Plasma-Treated Graphene Boosts Gas Sensor Performance

Chiba University

Gas sensing technologies play a vital role in our modern world, from ensuring our safety in homes and workplaces to monitoring environmental pollution and industrial processes. Traditional gas sensors, while effective, often face limitations in their sensitivity, response time, and power consumption.

To account for these drawbacks, recent developments in gas sensors have focused on carbon nanomaterials, including the ever-popular graphene. This versatile and relatively inexpensive material can provide exceptional sensitivity at room temperature while consuming minimal power. Thus, graphene holds the potential to revolutionize gas detection systems.

Against this backdrop, a research team led by Associate Professor Tomonori Ohba from the Graduate School of Science, Chiba University, Japan, explored a promising avenue to improve graphene's sensing properties even further. As reported in their latest paper, which was published in ACS Applied Materials & Interfaces , the team investigated how and why graphene sheets treated by plasma with different gases can lead to enhanced sensitivity for ammonia (NH3), a toxic compound. The study was made available online on December 26, 2024, and was published on January 8, 2025, in Volume 17, Issue 1. This study was co-authored by Mr. Sogo Iwakami and Mr. Shunya Yakushiji, also from Chiba University.

The researchers produced graphene sheets and applied a plasma treatment to them under argon (Ar), hydrogen (H2), or oxygen (O2) environments. This treatment "functionalized" graphene, meaning that it modified the surface of the graphene sheets by attaching specific chemical groups and creating controlled defects, serving as additional binding sites for gas molecules like NH3. After treatment, the researchers employed a variety of advanced spectroscopic techniques and theoretical calculations to shed light on the precise chemical and structural changes the graphene sheets underwent.

The team found that the gas used during plasma treatment led to the creation of different types of defects on the graphene sheets. "The O2 plasma treatment induced oxidation of the graphene, producing graphoxide, whereas the H2 plasma treatment induced hydrogenation, producing graphane," explains Assoc. Prof. Ohba, "Spectroscopic analysis suggested that graphoxide had carbon vacancy-type defects, graphane had sp3-type defects, and Ar-treated graphene had both types of defects." To clarify, an sp3-type defect is a structural change where a carbon atom in graphene shifts from having three bonds in a flat plane to forming four bonds in a tetrahedral arrangement, often due to hydrogen atoms attaching to the surface.

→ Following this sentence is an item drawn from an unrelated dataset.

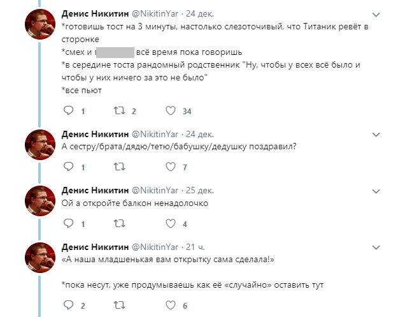The width and height of the screenshot is (405, 317).
Task: Open the dropdown arrow on the relatives tweet
Action: [376, 135]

Interestingly, introducing these defects into the graphene sheets greatly enhanced their performance for sensing NH3. Since NH3 binds more easily to defects rather than to pristine graphene, the electrical conductivity of functionalized sheets changed more noticeably when exposed to NH3. This property can be leveraged in gas-sensing devices to detect and quantify the presence of NH3. Graphoxide, in particular, exhibited the greatest changes in sheet resistance (the inverse of conductivity) when exposed to NH3—these changes were as high as 30%.

Worth noting, the team tested whether functionalized graphene sheets could withstand repeated exposure to NH3 without degrading their gas-sensing performance. Although some irreversible changes in sheet resistance were observed, some significant changes were fully reversible and cyclable. "The results showed that functionalizing graphene structures with plasma generated noble materials with a superior NH3 gas-sensing performance compared with pristine graphene," concludes Assoc. Prof. Ohba.

Overall, this study serves as an important stepping stone toward next-generation gas-sensing devices. Excited about their findings, Assoc. Prof. Ohba remarks: "As graphene is among the thinnest possible sheets with gas permeability, the functionalized graphene sheets developed in this work could be used in daily wearable devices. Thus, in the future, anyone would be able to detect harmful gases in their surroundings." Hopefully, further work in this field will make this vision a reality and push graphene-based technology forward.

About Associate Professor Tomonori Ohba

Tomonori Ohba is an Associate Professor and Director of the Ohba Research Group at the Department of Chemistry of the Graduate School of Science at Chiba University, Japan. He primarily works in the field of physical chemistry, aiming to elucidate chemical phenomena at the nanomolecular level by employing advanced theoretical and experimental methods. He also explores nanospaces to control molecular motion, investigate molecular behavior, and discover new molecular reactivities. His extensive research work, published in numerous reputed journals, has been cited more than 5,000 times.